*** Source extract Section Begins ***

Will American People Accept Empty Seats In Closed Schools?

By Patrick T. Hiller

Photos: Wikimedia Commons

Not long after the Trump administration took office, my son noticed several empty seats in his sixth-grade classroom. At first, he didn’t understand why his Hispanic classmates were missing. Later, when my wife and I took him to a protest in solidarity with our immigrant community, he realized their parents had kept them home as an act of protest against the administration’s inhumane treatment of immigrants.

His realization sent shivers down my spine. Growing up in Germany, I read Friedrich by Hans-Peter Richter, a novel about two boys in Hitler’s Germany—one Jewish, the other not. Their innocent childhood is shattered as persecution tightens. 

One day, Friedrich’s seat at school is empty. That silent absence is a powerful warning about how dehumanization creeps in and takes hold. History teaches us that injustice follows once we accept the idea that some people are worth less than others.

*** Source extract Section Ends ***
*** Record extracts Section Begins ***

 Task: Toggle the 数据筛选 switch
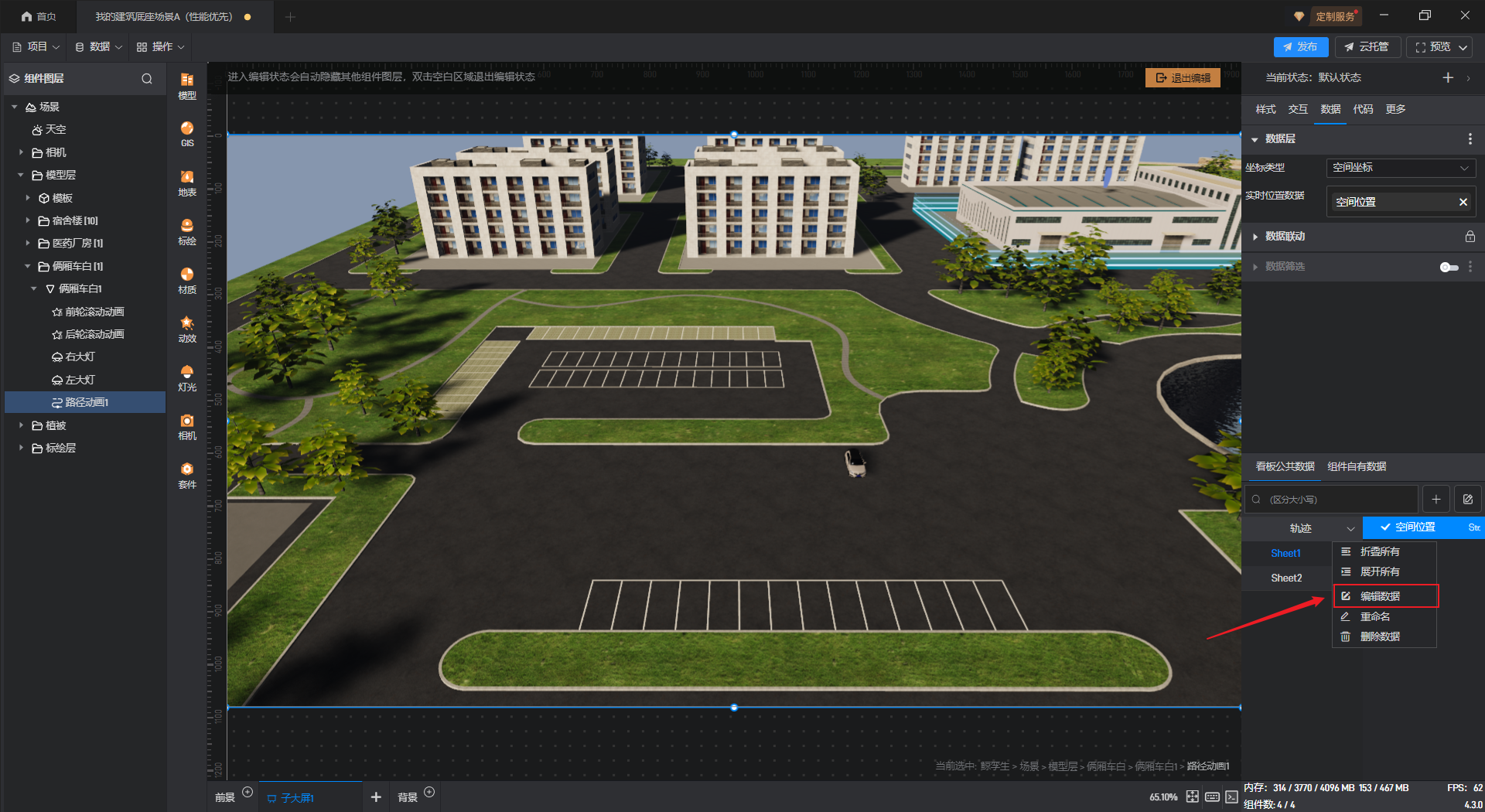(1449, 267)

*** Record extracts Section Ends ***
*** Record extracts Section Begins ***

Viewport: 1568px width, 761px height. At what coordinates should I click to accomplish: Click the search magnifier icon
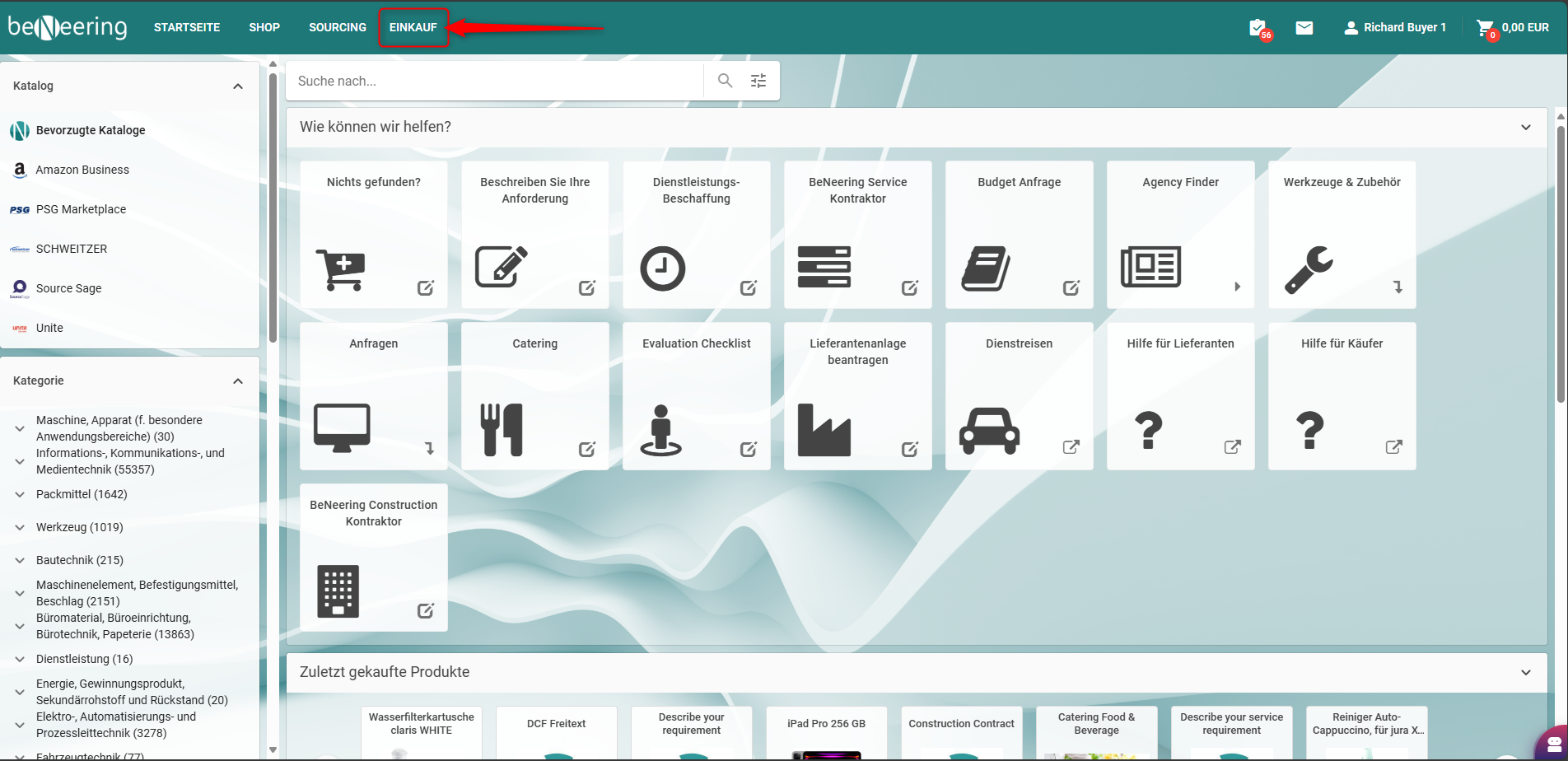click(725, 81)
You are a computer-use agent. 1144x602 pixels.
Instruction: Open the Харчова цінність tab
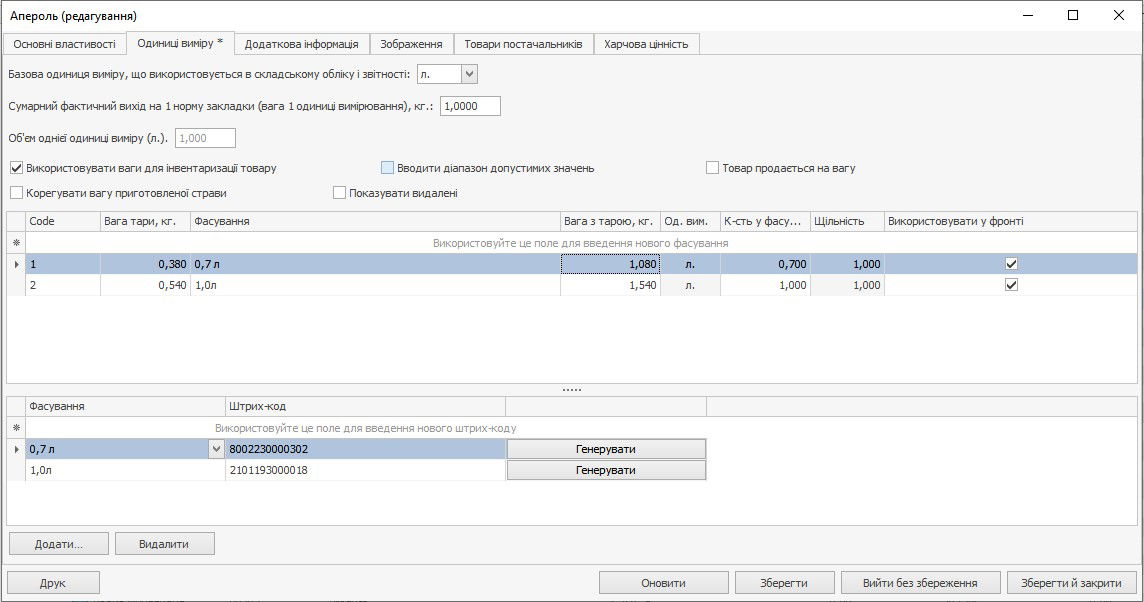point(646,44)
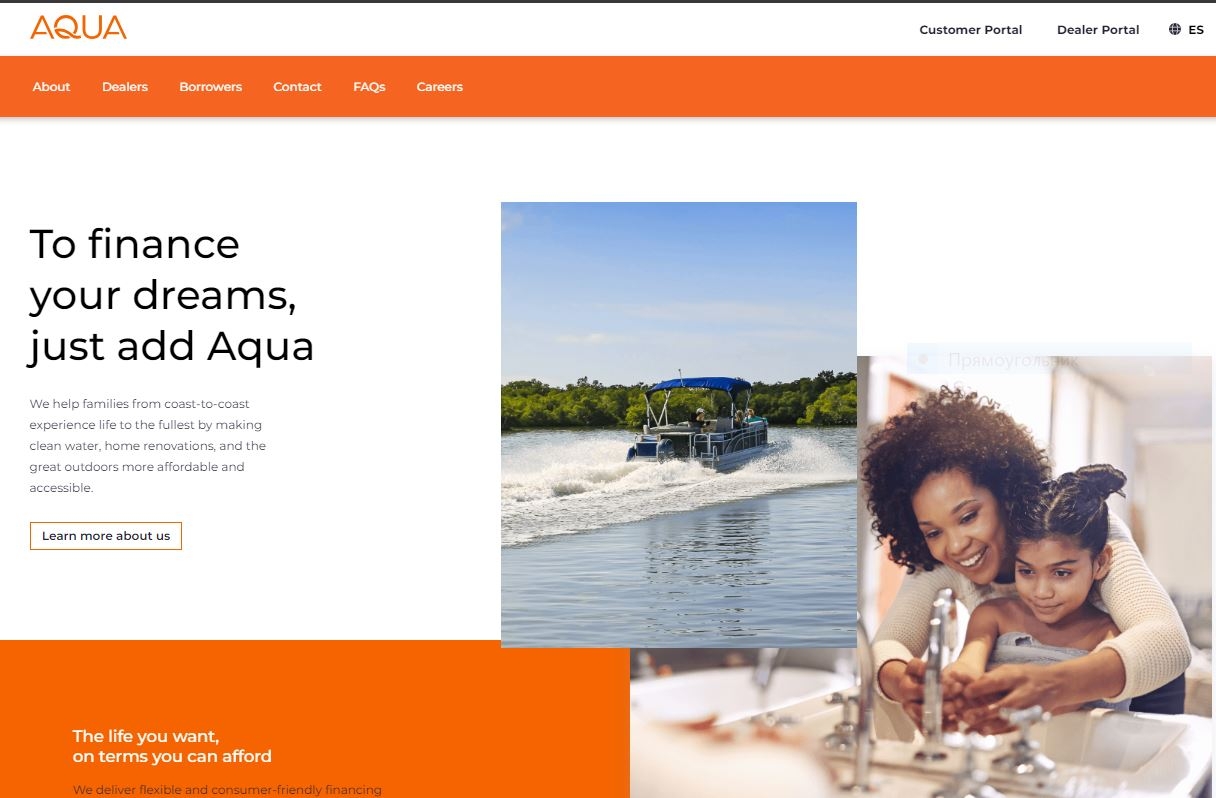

*** Record extracts Section Ends ***

Parts of the exercise:
• A. Condense the paragraph of the empty-seats essay that begins "Not long after the Trump administration took office" into two sentences, keeping its main facts.
• B. Output the passage of the empty-seats essay from "His realization sent" up to and including "as persecution tightens.", word for word.

Answers for this exercise:
• A. Soon after the Trump administration took office, the author's son noticed several empty seats in his sixth-grade classroom and didn't understand why his Hispanic classmates were missing. At a protest in solidarity with the immigrant community, where his parents took him, he realized that their parents had kept them home to protest the administration's inhumane treatment of immigrants.

• B.
His realization sent shivers down my spine. Growing up in Germany, I read Friedrich by Hans-Peter Richter, a novel about two boys in Hitler’s Germany—one Jewish, the other not. Their innocent childhood is shattered as persecution tightens.